# BBC News Classification Kaggle Mini-Project

# Brief description of the problem and data

This dataset contains about 1.7k news paragraphs. They fall into the following 5 categories, business, tech, sports, entertainment, or politics. Our goal is to use Matrix Factorization to predict the category of a given news. 

# Exploratory Data Analysis (EDA) — Inspect, Visualize and Clean the Data

![image.png](attachment:image.png)\
The dataset is unbalanced. Entertainment news are fewer than the other categories. 
There are some tokens in the text that might interfere with model training, for example, punctuation. They should be removed before training. Some of the longer articles may unnecessarily increase complexity. As a result, I dropped articles with more than 750 tokens.


# Model Architecture

Preprocessing is described in the previous section. The following is the remaining of the data processing pipeline.
  1.	Feature Extraction\
    •	TF-IDF Vectorization: The cleaned text is converted into a numerical matrix where each entry represents the importance of a word in a document relative to the entire dataset. 
  2.	Topic Modeling with NMF\
    •	NMF Overview: Non-negative Matrix Factorization decomposes the TF-IDF matrix into two components:\
            o	A topic distribution matrix (W).\
            o	A word-to-topic association matrix (H).\
    •	Clustering Articles: Articles are grouped based on their strongest topic association from the W matrix.
  3.	Label Matching\
    •	NMF is unsupervised, the model assigns numeric labels (0-4) to topics.

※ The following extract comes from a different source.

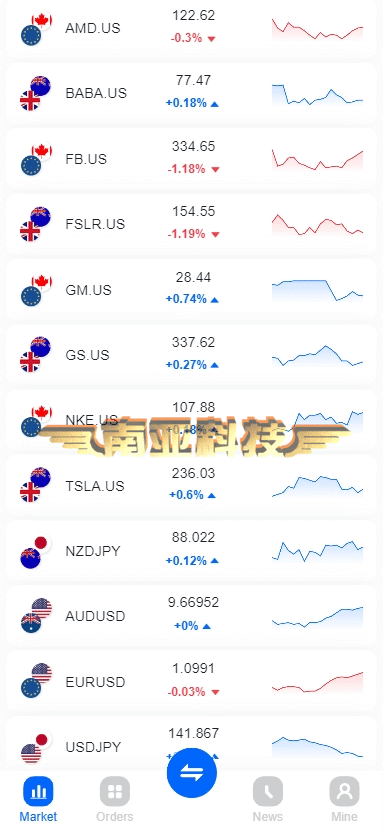The width and height of the screenshot is (383, 829).
Task: Select the NZDJPY flag pair icon
Action: click(36, 551)
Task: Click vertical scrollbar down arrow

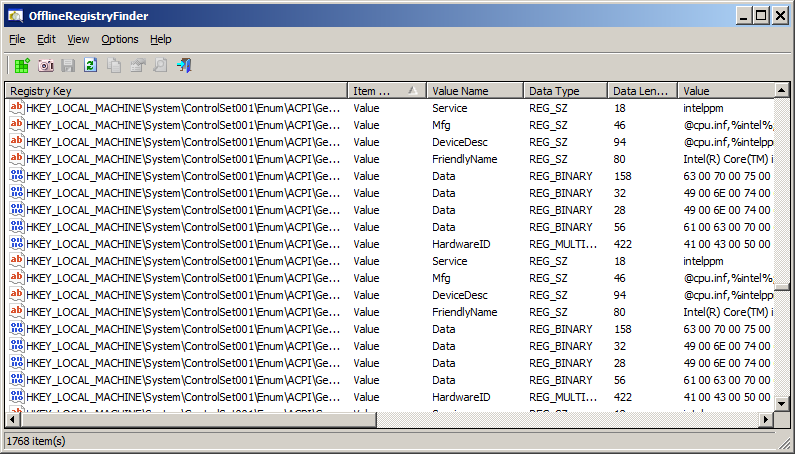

The label_permute function permutes these labels to align them with the ground truth labels for accuracy assessment.\ 
    
  Why This Method Is Suitable?\
      1.	Dimensionality Reduction: NMF simplifies the complex relationships in the high-dimensional TF-IDF matrix, making topic detection computationally efficient.\
      2.	Effective for Text Data: TF-IDF captures word importance, and NMF effectively identifies co-occurring patterns in words, which is crucial for topic discovery.



# Results and Analysis

We have achieved 96% acc on the private dataset. While the matrix factorization steps are pretty much fixed (Vectorization followed by NMF), we experimented with different NMF parameters. While most of the parameters slightly worsen the result, changing l2 loss to l1 loss causes acc to drop to 17%

# Conclusion

I learned that unsupervised methods can be applied on labeled data, too. Moreover, the performance is actually pretty good! While playing with NMF parameters did not work out well, I learned they can utterly ruin the prediction, if not choose properly.